At first glance, it would appear some approaches to Flex Time legal education would have very little impact on governance (for example, where an existing course is taught at night) while others could have significant impact (for example, where a summer semester is created or a digital course that no longer accords to the metrics for assessing course credit – such as “contact hours” in a classroom).

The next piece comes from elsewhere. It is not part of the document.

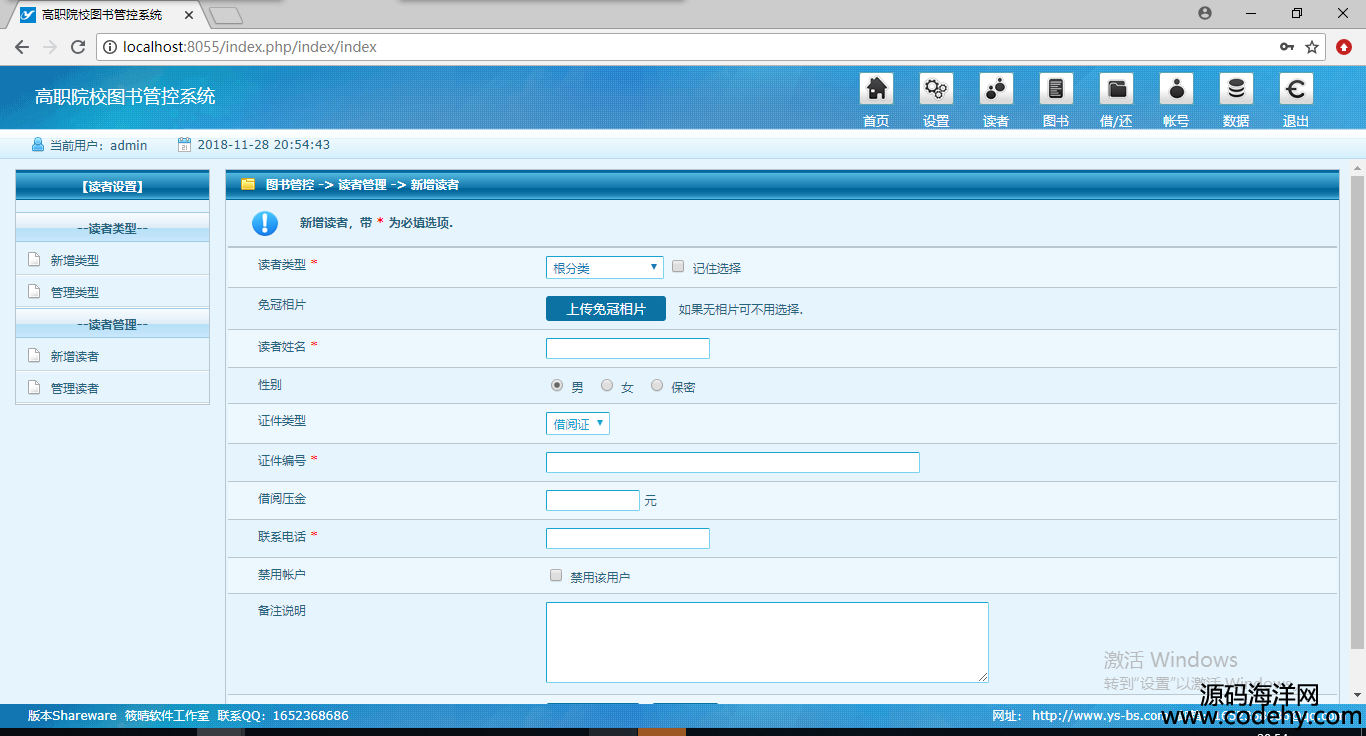Select the 保密 gender radio button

Beyond academic governance, Flex Time models may also have an impact on collective agreements (which stipulate working hours and requirements of consultation and/or agreement prior to changes in any changes to the delivery of courses affecting terms and conditions of staff or faculty work) or on Law School budgets (some of which collect tuition by “term” rather than for each credit). It may be important to establish design constraints on the development of Flex Time JD models that satisfy other equity or policy considerations – for example, as part of Osgoode’s Accessible JD Working Group, we considered as a point of departure that the cost model of Flex Time and full time JD programs be similar, so that neither group of law students is asked the “subdidize” the other, or may feel their Law School experience has been deemed more or less deserving of Law School resources. Additionally, we took the view that even though tuition may be paid over a longer period of time for some, the actual cost of a JD would be identical for students who started the program at the same time, whether on a full time of Flex Time basis.

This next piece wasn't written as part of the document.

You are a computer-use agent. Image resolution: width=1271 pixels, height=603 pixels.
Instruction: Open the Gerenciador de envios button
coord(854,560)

Our point here is simply that a shift to Flex Time legal education likely will involve not only operational planning and academic community support, but also may be a catalyst for revisiting other premises and frameworks for how Law Schools structure, staff and budget for their academic programs.

Postscript

Osgoode’s Flex Time Working Group of Faculty Council proposed just this month introducing first-ever evening classes into the First Year program at Osgoode (which already has a range of evening courses in the upper year program) and this proposal was unanimously adopted by Faculty Council as an incremental step toward broader Flex Time JD options.

— Lorne Sossin, February 2017

Comments

  1. I am keenly following Dean Sossin’s work on this issue. I read the blog he posted about this first in 2016. I fully agree with the points made in here especially about not wanting to end up with a ‘two-tier’ perception in the legal community or general public about quality of education. Have a program designed to function in this way as opposed to just making exceptions here and there is a very important distinction. I became a CPA in a similar manner using their flexible work-study approach, and I think that having a mixture of in-class as well as virtual attendance combined with work experience is a very valuable and powerful combination in today’s rapidly changing labour markets, and program like this could flow very well.